Short answer: yes. Long answer: absolutely, totally, certainly, most definitely, resoundingly yes. And here's why.

Here at Dartmouth, we practice holistic admissions. What that means is simply that there isn't one recipe or right combination of factors that can seal your admission to Dartmouth. Rather, it's a dynamic blend of everything that constitutes you as an applicant, from your track record of academic achievement, to your extracurricular commitments, to anything and everything that you include in your application. All of those factors are evaluated according to your own contexts, and no two applications are the same!

But how does that relate to the peer recommendation? If you remind yourself that Dartmouth practices holistic admissions, then the peer recommendation is another piece to you that you can share with us. Your personal application materials might tell us a lot about what you love to study or how amazing you are at U.S. history or calculus, your counselor recommendation will tell us about you and your work in your school community, and your teacher recommendations will tell us about how you are as a student. But how often do you get to share what you're like as a friend, a classmate, and a peer? This is your chance!

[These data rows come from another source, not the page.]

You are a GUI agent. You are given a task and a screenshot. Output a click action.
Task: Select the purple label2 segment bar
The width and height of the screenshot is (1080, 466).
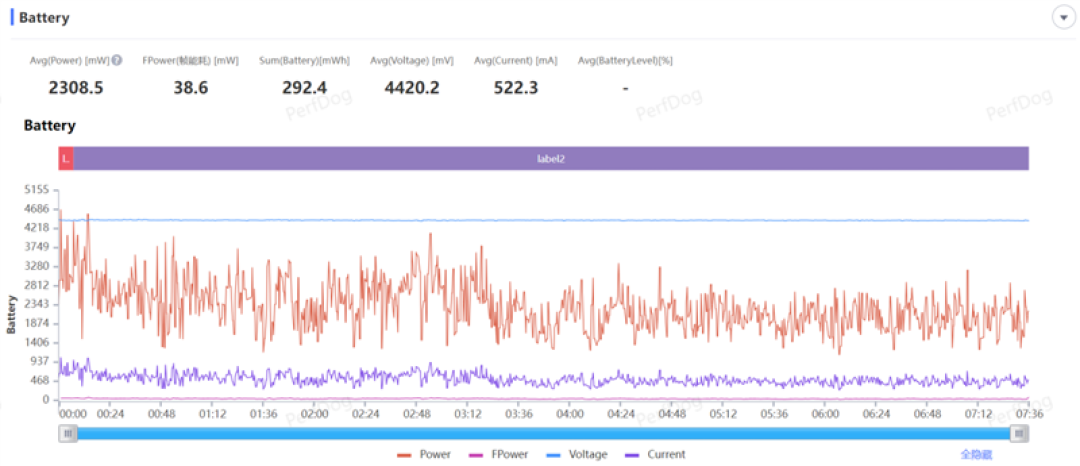551,158
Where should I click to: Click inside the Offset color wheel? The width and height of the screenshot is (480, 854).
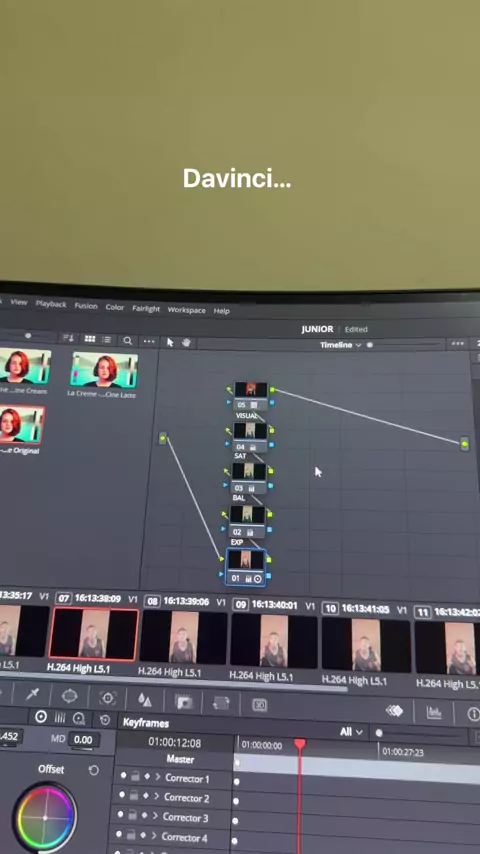45,817
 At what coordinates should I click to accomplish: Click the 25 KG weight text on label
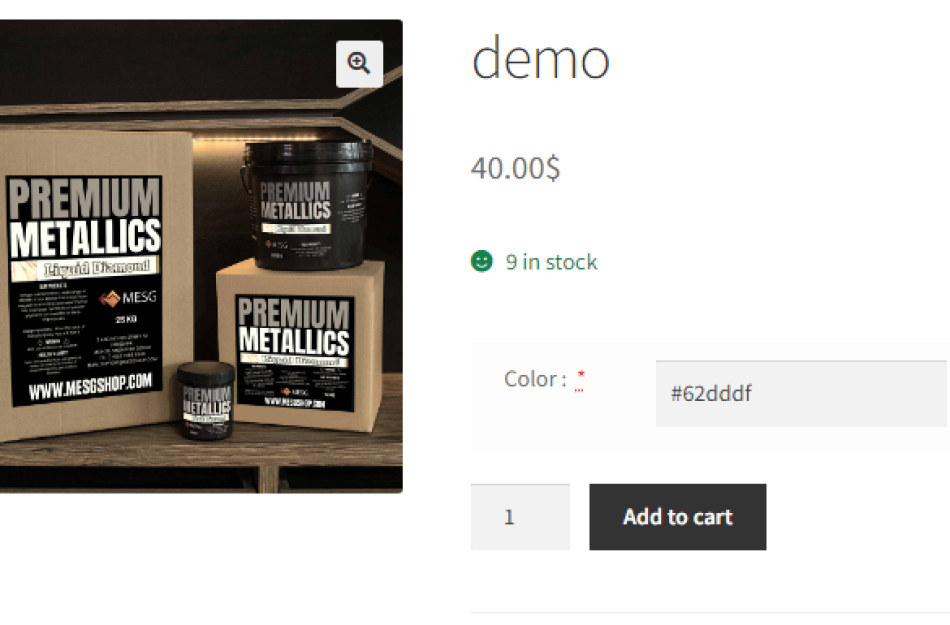pyautogui.click(x=126, y=319)
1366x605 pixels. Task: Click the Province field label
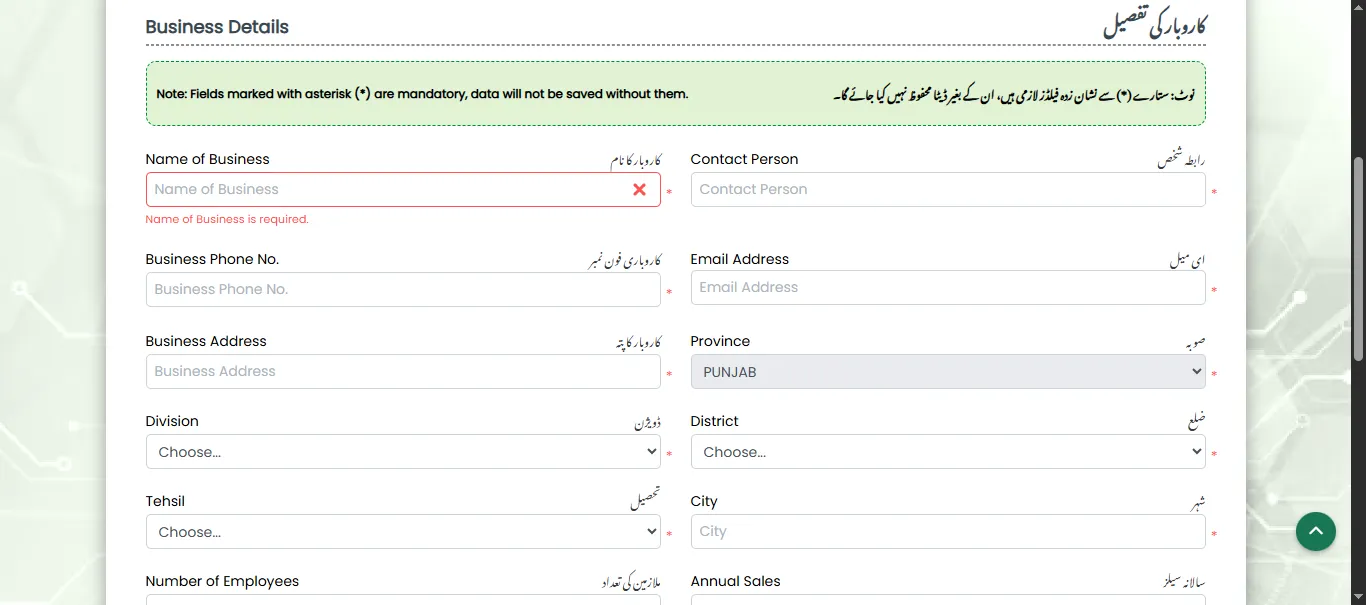coord(720,341)
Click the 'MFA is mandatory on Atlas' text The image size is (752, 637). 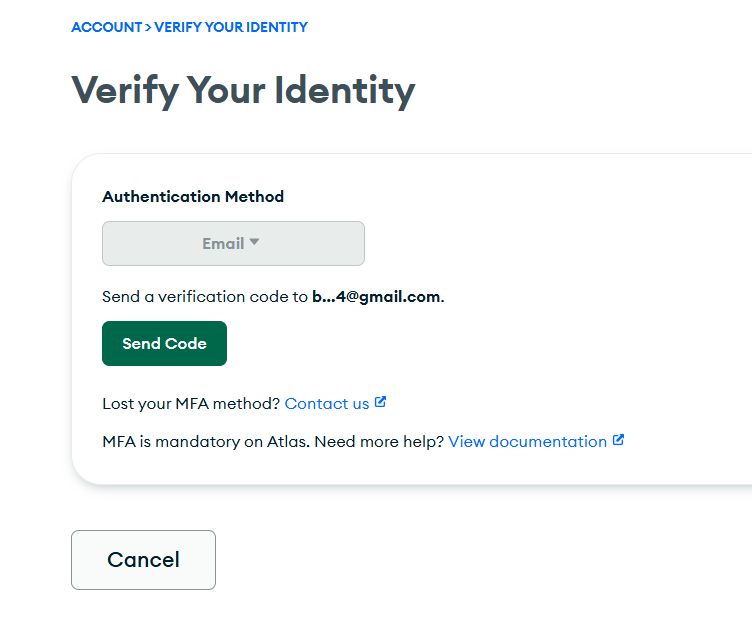coord(205,441)
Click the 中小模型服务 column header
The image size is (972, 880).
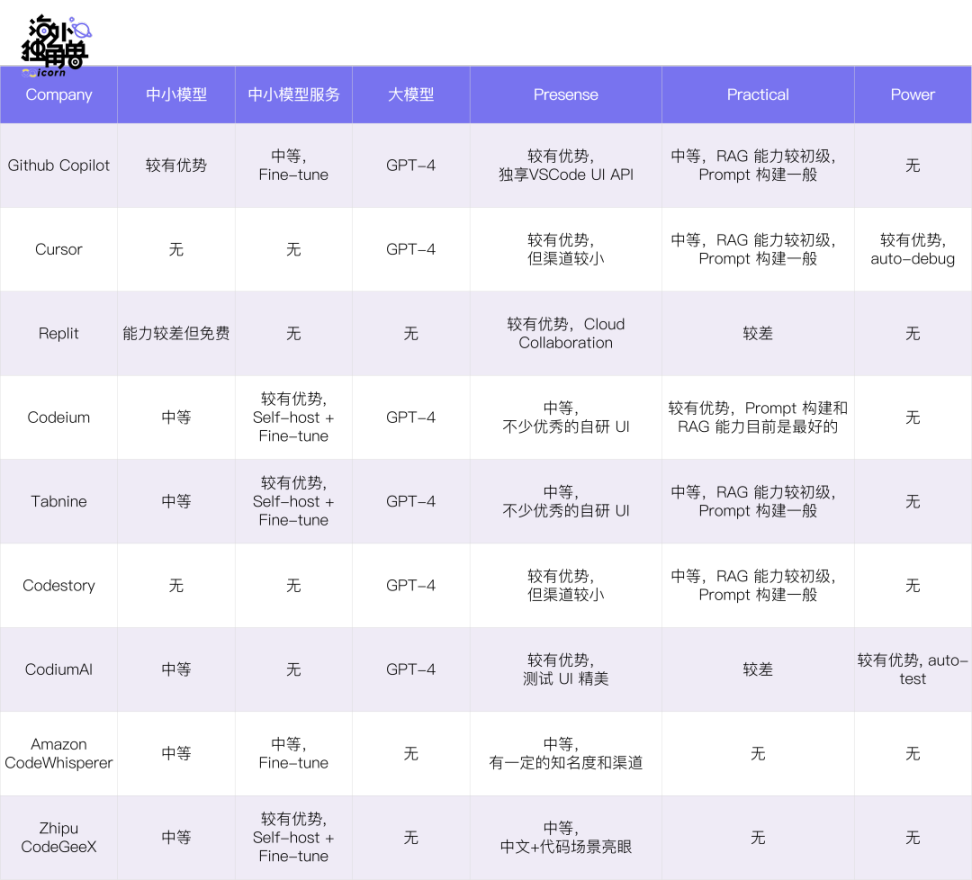tap(293, 95)
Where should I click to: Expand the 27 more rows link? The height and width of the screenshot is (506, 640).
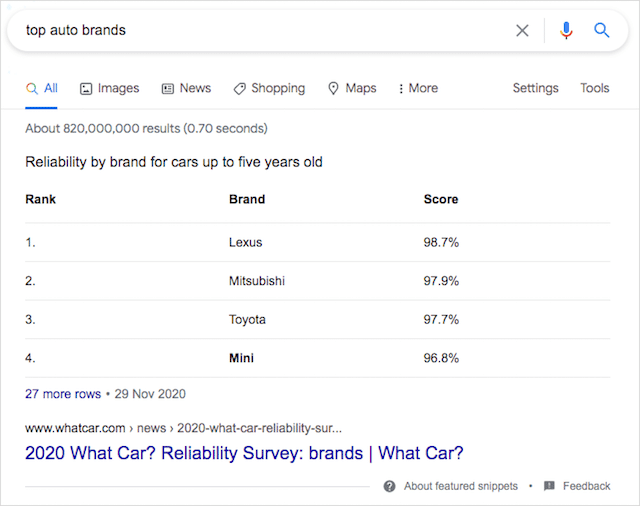click(x=63, y=394)
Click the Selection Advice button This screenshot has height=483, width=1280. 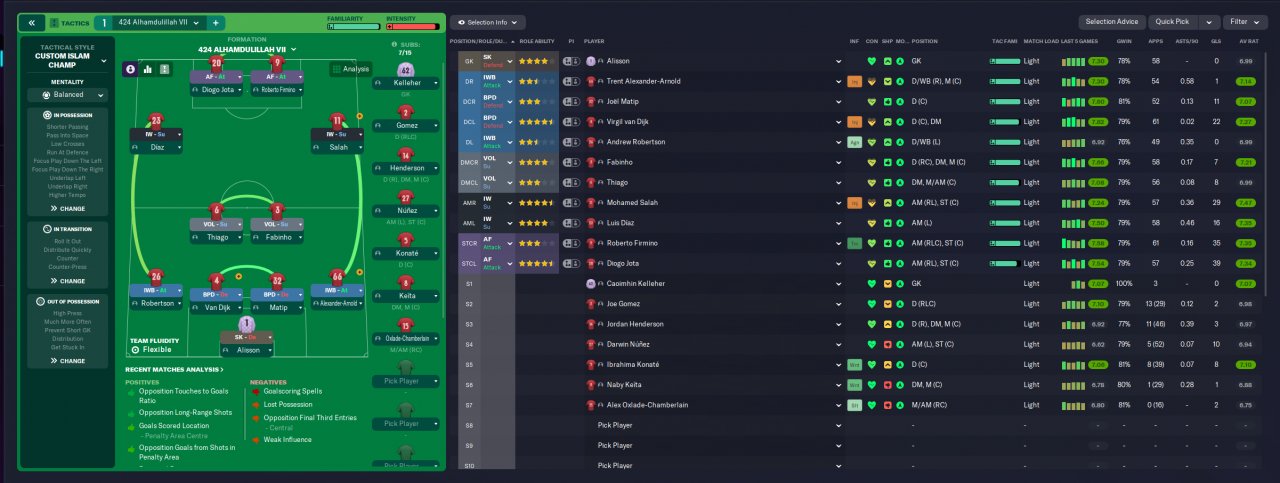point(1112,22)
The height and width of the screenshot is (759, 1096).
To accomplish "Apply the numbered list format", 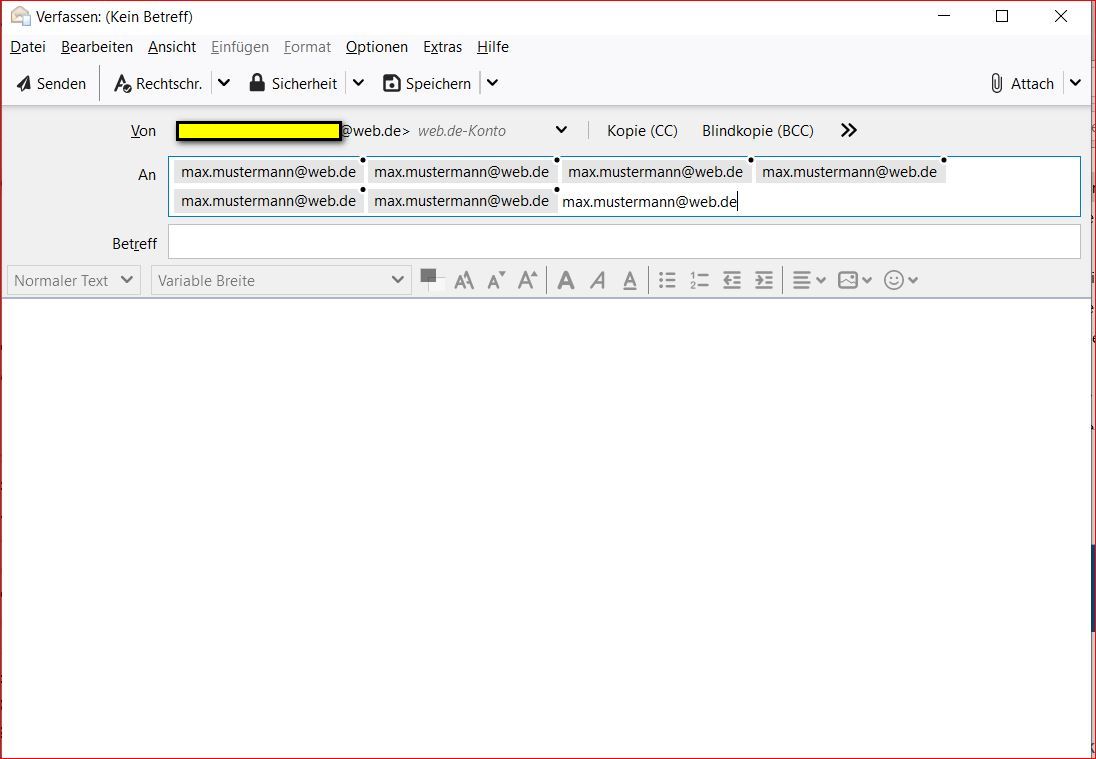I will [700, 281].
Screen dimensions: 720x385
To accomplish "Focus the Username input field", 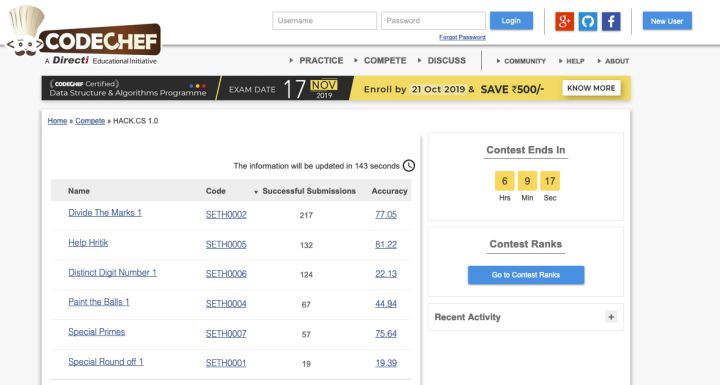I will 324,21.

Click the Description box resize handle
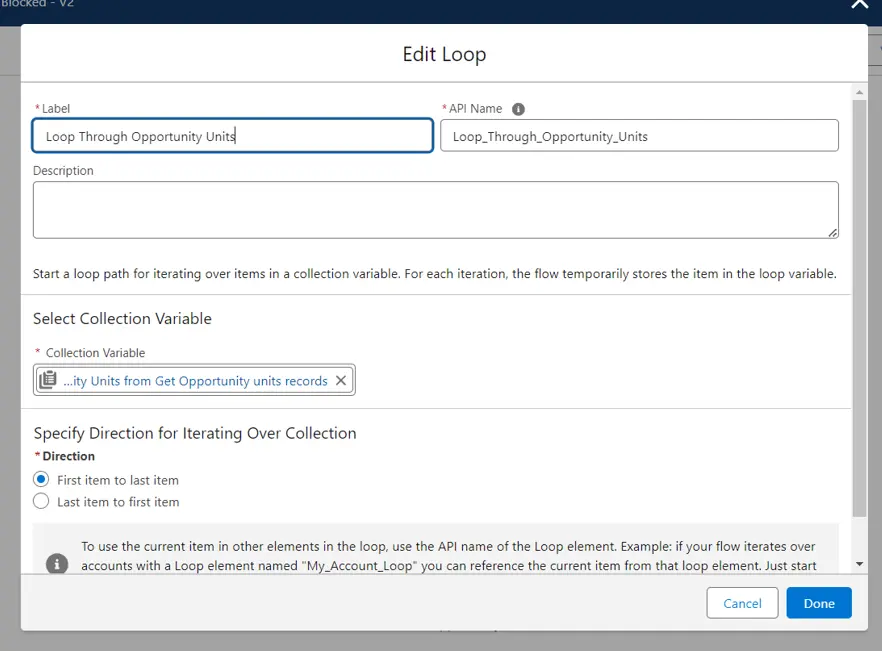pyautogui.click(x=832, y=232)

Submitting a peer recommendation is a really unique and different way to demonstrate another side to yourself, from the perspective of someone close to you or someone you trust to present their perspective of you in a truly unique way (read more about the peer rec here). You can ask whoever you trust to share that side of you, but definitely recognize and take advantage of the unique perspectives a peer has as opposed to a teacher or counselor.

The peer recommendation is definitely something unique to Dartmouth—I didn't submit a peer recommendation to any other school—but I'm so glad that I had the opportunity to do so. For me, I asked a good friend of mine that had shared so, so many classes with me since freshman year, from STEM classes to English classes to a ton of different social studies classes. I didn't ask my best friend, but someone that got to see me through that lens and could share details about how I asked questions in class, or where I devoted all my time when I wasn't doing homework, or what it was like to have to listen to me rant on the way to class—it's the little things. But just like imagery in any good writing, letting your admissions officer see through the eyes of someone close to you is just another way to illustrate the truest version of you. 

If you're thinking about applying to Dartmouth, I know you're not required to submit the peer rec, and I understand that asking your BFF to endorse you can be a tall order sometimes, but I promise you that it truly is just another way that Dartmouth is as holistic as possible. Take advantage of it! I hope this helps!